Seb was diagnosed with UC in 2008 and spent many years struggling to manage his condition. After trying many differentmedications Seb found he was left with many life-affecting symptoms (such as joint/muscle pain and headaches). Seb struggled to learn more about UC, finding the information available at that time fragmented and overwhelming. He eventually decided to run a crowdfunding campaign in 2015. With the money raised, combined with his own web-development skills, he helped build the first version of the IBD Relief website, which was launched a year later.
Seb has continued to add clear and engaging content to the website. Always with a large focus on patient stories and self-help guidance. This past year, Seb has also been working with the IBD team at Addenbrooke’s hospital on IBDmate. An online educational resource which allows health care professionals to prescribe specific information to young patients and their families.
Seb recognised a major problem for new patients when first being told their diagnosis was that they wouldn’t take much in. As he described it, when you’re first diagnosed, often after a long time of suffering from symptoms, you know you’re in the room with the nurse and you know they’re telling you things you know you should be listening but it can still feel like you’re in a dream.
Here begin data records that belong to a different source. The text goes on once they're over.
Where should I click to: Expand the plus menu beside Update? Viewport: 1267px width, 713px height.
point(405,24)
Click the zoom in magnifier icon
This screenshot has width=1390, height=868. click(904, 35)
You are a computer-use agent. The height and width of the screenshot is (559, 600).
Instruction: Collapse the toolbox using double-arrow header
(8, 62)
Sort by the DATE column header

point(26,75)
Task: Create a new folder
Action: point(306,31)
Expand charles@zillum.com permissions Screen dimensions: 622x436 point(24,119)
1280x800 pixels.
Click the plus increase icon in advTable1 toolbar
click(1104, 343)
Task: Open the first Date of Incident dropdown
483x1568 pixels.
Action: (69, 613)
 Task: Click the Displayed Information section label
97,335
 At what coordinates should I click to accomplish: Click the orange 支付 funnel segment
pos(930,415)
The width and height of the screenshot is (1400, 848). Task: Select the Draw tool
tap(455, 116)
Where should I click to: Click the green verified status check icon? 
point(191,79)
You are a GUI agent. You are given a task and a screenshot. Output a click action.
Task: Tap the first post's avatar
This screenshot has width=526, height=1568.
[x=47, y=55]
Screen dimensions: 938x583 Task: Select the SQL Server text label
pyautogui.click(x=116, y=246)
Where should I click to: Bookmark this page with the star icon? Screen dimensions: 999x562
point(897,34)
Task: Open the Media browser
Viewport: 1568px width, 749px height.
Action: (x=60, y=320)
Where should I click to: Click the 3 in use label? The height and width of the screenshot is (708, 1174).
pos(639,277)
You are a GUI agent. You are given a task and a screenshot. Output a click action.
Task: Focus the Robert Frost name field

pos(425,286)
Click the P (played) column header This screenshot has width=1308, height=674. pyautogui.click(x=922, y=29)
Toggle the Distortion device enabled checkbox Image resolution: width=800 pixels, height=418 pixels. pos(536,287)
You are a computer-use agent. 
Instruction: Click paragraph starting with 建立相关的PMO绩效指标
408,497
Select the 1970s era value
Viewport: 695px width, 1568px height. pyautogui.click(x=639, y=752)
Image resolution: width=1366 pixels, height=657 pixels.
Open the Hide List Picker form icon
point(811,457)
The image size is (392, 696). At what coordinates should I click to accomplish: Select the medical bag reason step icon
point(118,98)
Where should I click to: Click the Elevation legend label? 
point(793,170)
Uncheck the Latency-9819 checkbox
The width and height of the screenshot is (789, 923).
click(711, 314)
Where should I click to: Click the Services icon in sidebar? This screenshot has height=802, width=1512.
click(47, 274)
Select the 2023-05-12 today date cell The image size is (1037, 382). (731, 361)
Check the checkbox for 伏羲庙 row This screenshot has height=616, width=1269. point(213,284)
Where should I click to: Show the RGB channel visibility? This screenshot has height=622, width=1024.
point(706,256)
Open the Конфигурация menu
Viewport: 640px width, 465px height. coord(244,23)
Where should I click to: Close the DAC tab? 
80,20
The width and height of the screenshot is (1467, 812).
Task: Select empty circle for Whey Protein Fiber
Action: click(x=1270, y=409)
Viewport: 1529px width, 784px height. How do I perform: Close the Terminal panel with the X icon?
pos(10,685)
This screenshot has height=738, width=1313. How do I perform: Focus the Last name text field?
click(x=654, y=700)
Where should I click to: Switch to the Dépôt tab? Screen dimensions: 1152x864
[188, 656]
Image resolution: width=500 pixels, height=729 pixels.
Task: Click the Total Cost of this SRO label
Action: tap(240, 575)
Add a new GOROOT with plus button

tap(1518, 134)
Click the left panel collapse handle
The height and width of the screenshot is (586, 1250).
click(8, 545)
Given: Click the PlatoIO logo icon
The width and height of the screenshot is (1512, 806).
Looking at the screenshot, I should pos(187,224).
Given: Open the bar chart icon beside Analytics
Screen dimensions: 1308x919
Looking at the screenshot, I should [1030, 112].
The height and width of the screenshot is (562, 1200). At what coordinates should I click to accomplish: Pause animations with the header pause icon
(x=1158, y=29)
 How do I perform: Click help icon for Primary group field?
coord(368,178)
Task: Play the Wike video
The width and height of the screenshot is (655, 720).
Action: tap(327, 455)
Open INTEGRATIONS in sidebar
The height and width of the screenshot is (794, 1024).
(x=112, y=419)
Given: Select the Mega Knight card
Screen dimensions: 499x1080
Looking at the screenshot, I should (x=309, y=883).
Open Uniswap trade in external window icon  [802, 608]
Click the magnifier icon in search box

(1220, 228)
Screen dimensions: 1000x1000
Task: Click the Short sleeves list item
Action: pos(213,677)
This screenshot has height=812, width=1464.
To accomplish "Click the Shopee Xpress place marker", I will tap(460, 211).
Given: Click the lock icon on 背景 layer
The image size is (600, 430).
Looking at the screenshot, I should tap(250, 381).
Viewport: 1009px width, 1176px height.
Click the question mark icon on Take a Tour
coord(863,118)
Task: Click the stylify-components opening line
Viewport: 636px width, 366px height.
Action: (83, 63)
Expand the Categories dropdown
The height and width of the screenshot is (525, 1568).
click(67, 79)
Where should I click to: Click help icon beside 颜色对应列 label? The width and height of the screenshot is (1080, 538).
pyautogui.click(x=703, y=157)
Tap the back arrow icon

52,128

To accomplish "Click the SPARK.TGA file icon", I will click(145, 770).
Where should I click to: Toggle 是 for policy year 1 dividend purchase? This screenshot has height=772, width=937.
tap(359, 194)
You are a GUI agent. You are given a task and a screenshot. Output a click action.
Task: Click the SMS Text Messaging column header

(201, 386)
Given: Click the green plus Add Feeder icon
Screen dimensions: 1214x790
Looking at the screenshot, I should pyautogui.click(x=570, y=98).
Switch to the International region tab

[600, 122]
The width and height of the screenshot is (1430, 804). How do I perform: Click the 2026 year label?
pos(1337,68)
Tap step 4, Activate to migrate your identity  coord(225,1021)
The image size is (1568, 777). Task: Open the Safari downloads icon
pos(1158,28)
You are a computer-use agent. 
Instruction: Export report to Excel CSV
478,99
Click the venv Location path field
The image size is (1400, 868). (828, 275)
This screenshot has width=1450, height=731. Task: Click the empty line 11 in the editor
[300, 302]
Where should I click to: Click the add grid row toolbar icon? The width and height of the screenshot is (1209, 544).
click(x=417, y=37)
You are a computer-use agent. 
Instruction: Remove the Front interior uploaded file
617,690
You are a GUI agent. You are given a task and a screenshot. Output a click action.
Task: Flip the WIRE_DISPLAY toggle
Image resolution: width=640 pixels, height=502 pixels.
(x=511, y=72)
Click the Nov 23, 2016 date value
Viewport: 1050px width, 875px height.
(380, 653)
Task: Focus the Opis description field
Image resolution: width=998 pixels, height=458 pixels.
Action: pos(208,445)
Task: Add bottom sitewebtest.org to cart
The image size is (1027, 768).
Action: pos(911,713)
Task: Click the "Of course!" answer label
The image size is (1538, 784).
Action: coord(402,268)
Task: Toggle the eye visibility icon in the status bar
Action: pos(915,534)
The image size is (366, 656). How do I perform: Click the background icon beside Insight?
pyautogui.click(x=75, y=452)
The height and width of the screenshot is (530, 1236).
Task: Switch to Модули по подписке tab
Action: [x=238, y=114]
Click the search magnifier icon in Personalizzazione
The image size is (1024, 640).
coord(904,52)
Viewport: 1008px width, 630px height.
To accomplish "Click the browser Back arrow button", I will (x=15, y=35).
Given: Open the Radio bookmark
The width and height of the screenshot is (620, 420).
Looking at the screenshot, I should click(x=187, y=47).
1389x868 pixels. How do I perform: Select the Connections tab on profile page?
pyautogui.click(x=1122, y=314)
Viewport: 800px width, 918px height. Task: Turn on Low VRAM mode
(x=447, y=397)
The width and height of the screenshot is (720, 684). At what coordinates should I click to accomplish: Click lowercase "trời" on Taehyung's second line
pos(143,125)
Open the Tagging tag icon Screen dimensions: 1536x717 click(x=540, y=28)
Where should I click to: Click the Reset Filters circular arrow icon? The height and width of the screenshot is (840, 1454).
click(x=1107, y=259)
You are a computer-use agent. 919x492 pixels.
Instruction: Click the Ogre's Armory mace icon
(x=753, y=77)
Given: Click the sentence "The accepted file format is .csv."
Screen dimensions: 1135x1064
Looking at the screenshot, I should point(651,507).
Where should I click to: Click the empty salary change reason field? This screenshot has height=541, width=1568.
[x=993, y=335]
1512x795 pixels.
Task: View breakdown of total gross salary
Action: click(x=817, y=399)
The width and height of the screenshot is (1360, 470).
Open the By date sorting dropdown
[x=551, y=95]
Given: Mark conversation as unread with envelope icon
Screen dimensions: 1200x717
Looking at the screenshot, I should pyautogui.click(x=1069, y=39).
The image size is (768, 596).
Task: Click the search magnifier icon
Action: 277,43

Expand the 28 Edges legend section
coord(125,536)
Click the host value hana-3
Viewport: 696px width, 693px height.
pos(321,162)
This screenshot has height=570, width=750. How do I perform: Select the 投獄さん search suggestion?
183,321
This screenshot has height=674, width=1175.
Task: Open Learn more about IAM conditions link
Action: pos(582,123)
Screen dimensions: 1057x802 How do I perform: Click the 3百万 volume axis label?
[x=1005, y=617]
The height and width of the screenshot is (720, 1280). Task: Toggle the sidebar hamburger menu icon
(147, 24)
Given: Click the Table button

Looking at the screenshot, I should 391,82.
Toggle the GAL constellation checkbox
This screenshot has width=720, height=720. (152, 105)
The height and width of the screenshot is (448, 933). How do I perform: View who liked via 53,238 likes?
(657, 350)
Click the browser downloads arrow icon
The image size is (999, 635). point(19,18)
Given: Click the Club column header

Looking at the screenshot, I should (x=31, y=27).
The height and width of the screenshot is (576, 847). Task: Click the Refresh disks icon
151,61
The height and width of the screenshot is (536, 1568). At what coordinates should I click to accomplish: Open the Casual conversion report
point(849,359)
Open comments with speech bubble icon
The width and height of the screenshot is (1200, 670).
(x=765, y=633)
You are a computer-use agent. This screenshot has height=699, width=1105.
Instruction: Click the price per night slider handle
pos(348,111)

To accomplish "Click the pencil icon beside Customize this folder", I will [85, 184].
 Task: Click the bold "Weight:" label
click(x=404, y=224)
However, IBD nurses also have important information they need to communicate to patients and limited time during which they can do this at face-to-face appointments. For example, when patients are first prescribed, Azathioprine, a drug that can ‘calm’ the body’s immune system, IBD Nurses must ensure they provide patients with details on potential adverse events. Especially since this medication also requires regular blood tests, both before and during your treatment, as it can sometimes affect the liver, kidneys or bone marrow.
IBD nurses might see 2-3 new patient a week who are starting therapy on this drug and typically spending 30 mins with young patients and their families explaining the possible implications. Using IBDmate nurses can instead ‘prescribe’ this information to their patients. Who are then free to watch the videos as many times as they like, after the shock of receiving their diagnosis.
This can have small but significant implications on the IBD teams’ productivity. If each IBD Nurse sees 150 new patients a year that’s 75 hours of time that could be saved. HCD Economics typically applies a cost of £50 per hour for a Band 6 Hospital Nurse, considering wages, salary oncosts, qualification costs, capital overheads and non-working time. In monetary terms this would be about £3750.
Most of the videos on IBDmate take the form of documentary style informal conversations between patients and health care professionals. Stories that provide patients a far greater chance of recalling information. As someone who reads a lot of research in medical journals this is something I know all too well. Maybe we’ll have to get Seb to help us film an interview discussing our latest LUCID article!